The student who wishes to enter into the spirit of the poem will do well to familiarize himself with the position of these coasts, and with a description of their natural features in winter as well as in summer.  Heine says of the sea which Beowulf sailed:—­

“Before me rolleth a waste of water ... and above me go rolling the storm clouds, the formless dark gray daughters of air, which from the sea in cloudy buckets scoop up the water, ever wearied lifting and lifting, and then pour it again in the sea, a mournful, wearisome business.  Over the sea, flat on his face, lies the monstrous, terrible North Wind, sighing and sinking his voice as in secret, like an old grumbler; for once in good humor, unto the ocean he talks, and he tells her wonderful stories.”

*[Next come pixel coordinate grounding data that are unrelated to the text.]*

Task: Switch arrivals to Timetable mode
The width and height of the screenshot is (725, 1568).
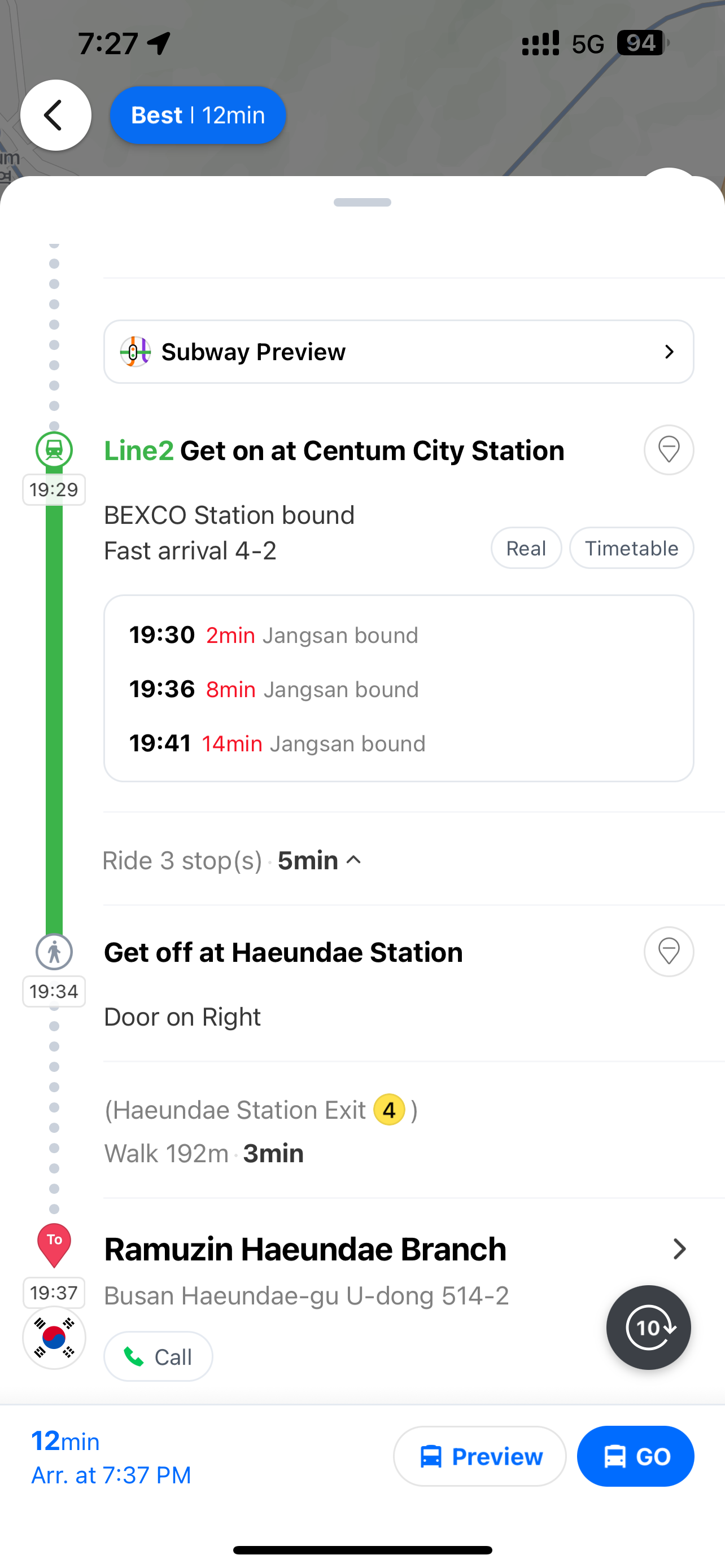Action: tap(631, 548)
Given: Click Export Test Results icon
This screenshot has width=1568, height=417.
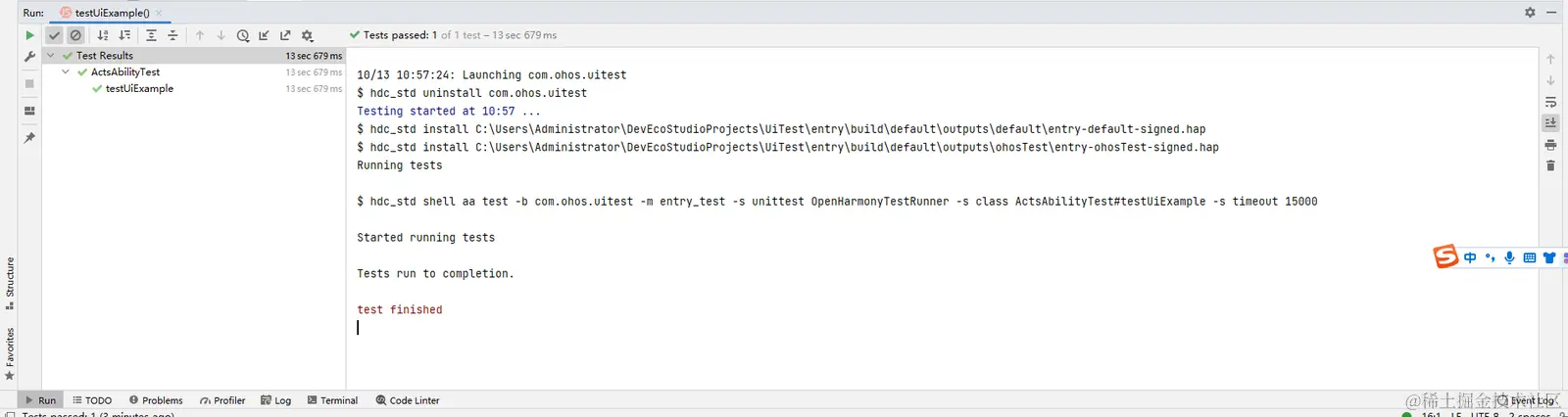Looking at the screenshot, I should 285,35.
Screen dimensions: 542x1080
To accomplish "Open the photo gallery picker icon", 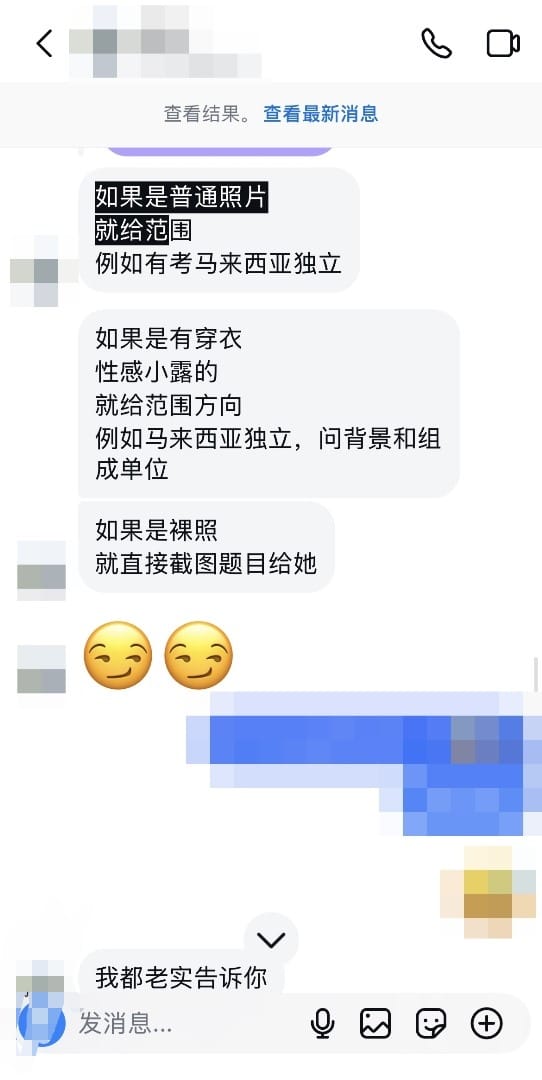I will pos(375,1024).
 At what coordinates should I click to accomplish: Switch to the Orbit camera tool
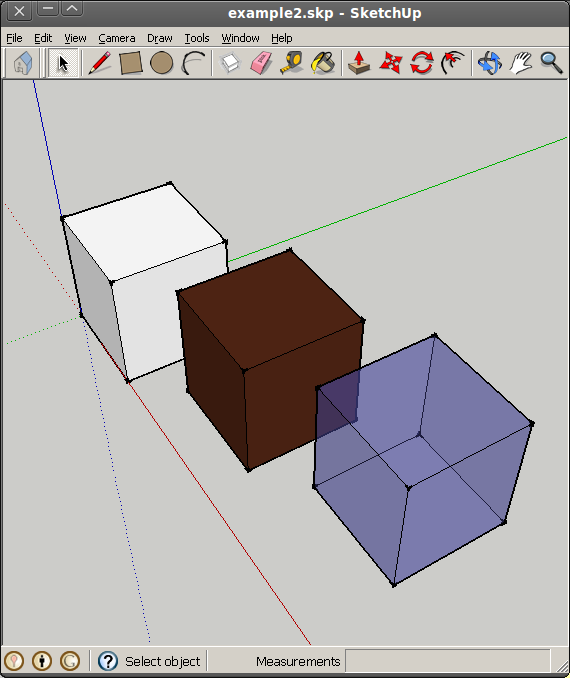(x=490, y=63)
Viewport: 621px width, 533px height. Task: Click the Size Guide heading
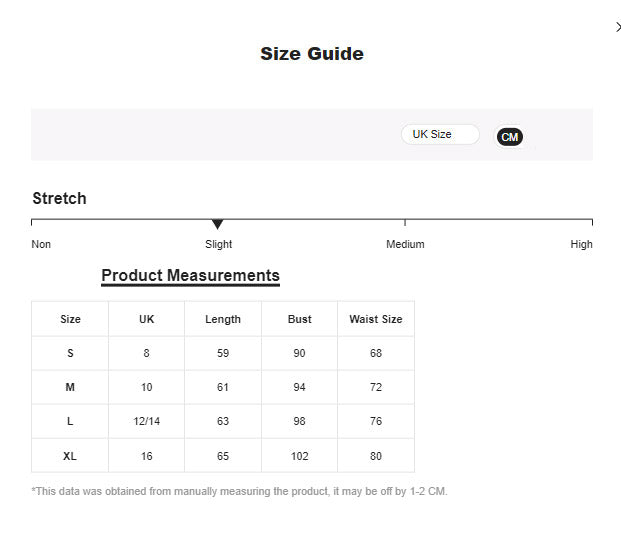[x=311, y=54]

Beowulf’s Three Great Exploits.—­The hero of the poem engaged in three great contests, all of which were prompted by unselfishness and by a desire to relieve human misery.  Beowulf had much of the spirit that animates the social worker to-day.  If such a hero should live in our time, he would probably be distinguished fur social service, for fighting the forces of evil which cripple or destroy so many human beings.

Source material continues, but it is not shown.